Fugitives, Smugglers, and Thieves: Piracy and Personhood in American Literature
- Author: Sharada Balachandran Orihuela
- Language: English
- Genre: Non-fiction
- Publisher: University of North Carolina Press
- Publication date: 2018
- Pages: 248
- ISBN: 978-1-4696-4092-1

= Fugitives, Smugglers, and Thieves =

2018 book by Sharada Balachandran Orihuela

Fugitives, Smugglers, and Thieves: Piracy and Personhood in American Literature is the debut book by Mexican academic Sharada Balachandran Orihuela. It was published by University of North Carolina Press in 2018. It explores piracy and illegal trade in American literature as a form of self-representation by colonial subjects facing abjection due to exclusionary citizenship and property laws.

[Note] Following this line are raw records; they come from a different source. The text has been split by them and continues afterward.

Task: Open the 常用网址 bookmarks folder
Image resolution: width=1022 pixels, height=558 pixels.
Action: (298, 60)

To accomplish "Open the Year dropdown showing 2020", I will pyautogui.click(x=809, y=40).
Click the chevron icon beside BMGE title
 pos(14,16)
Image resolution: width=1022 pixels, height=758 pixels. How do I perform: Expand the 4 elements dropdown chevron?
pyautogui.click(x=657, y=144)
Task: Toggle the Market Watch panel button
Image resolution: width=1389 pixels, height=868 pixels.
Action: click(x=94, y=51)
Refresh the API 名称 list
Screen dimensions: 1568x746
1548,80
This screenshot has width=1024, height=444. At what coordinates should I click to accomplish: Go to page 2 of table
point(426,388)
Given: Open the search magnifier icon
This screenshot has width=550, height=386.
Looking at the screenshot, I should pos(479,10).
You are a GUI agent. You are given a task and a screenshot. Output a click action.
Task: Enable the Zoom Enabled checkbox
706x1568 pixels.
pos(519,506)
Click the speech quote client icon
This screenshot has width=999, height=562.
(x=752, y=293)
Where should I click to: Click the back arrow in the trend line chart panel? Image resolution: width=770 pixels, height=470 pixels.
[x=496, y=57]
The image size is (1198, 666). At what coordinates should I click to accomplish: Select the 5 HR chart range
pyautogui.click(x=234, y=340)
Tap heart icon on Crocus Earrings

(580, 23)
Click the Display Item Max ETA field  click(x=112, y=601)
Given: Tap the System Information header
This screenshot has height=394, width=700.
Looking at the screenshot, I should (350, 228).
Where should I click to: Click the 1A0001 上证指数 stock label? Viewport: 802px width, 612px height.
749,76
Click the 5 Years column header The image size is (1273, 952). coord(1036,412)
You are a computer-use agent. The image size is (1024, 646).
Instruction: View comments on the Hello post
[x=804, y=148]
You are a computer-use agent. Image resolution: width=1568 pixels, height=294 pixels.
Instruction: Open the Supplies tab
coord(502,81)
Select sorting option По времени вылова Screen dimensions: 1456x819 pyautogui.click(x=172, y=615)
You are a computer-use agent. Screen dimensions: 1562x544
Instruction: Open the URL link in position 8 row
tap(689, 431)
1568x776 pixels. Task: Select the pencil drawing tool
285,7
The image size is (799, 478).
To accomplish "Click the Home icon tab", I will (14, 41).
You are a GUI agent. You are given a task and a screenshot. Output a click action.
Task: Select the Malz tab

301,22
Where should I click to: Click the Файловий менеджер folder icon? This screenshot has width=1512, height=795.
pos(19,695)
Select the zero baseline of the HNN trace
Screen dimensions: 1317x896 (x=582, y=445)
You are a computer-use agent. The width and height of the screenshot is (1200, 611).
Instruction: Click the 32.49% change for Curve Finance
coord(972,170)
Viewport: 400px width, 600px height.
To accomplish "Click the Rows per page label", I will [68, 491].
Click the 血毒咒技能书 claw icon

Orihuela, an Indian Mexican, was born in Mexico to Rosamaria Orihuela and Gopalan Balachandran. She is the granddaughter of civil servant P. V. Gopalan, the cousin of lawyer Maya Harris and U.S. Vice President Kamala Harris, and the niece of biomedical scientist Shyamala Gopalan, who influenced her intellectual trajectory in the aftermath of the September 11 attacks.

In the book, Balachandran Orihuela explores piracy and illegal trade in American literature. The exclusionary concepts of citizenship resulting in the social, political, and economic isolation of pirates impacts their "racial, national, and gendered identities." She uses the Two Treatises of Government and Commentaries on the Laws of England as the bases of property ownership. In her book, property is part of a "matrix of rights and claims for citizenship." Balachandran Orihuela posits that certain minorities, slaves, and other colonial subjects disenfranchised by citizenship and property laws turned to piracy and illegal trade as a form of self-representation to combat abjection. Balachandran Orihuela investigated pirates, black slaves in the Antebellum South, Mexicans on the Mexico–United States border before the Mexican–American War, and Confederate blockade runners of the American Civil War.

The book received positive literary reviews in Early American Literature and the Journal of American Studies.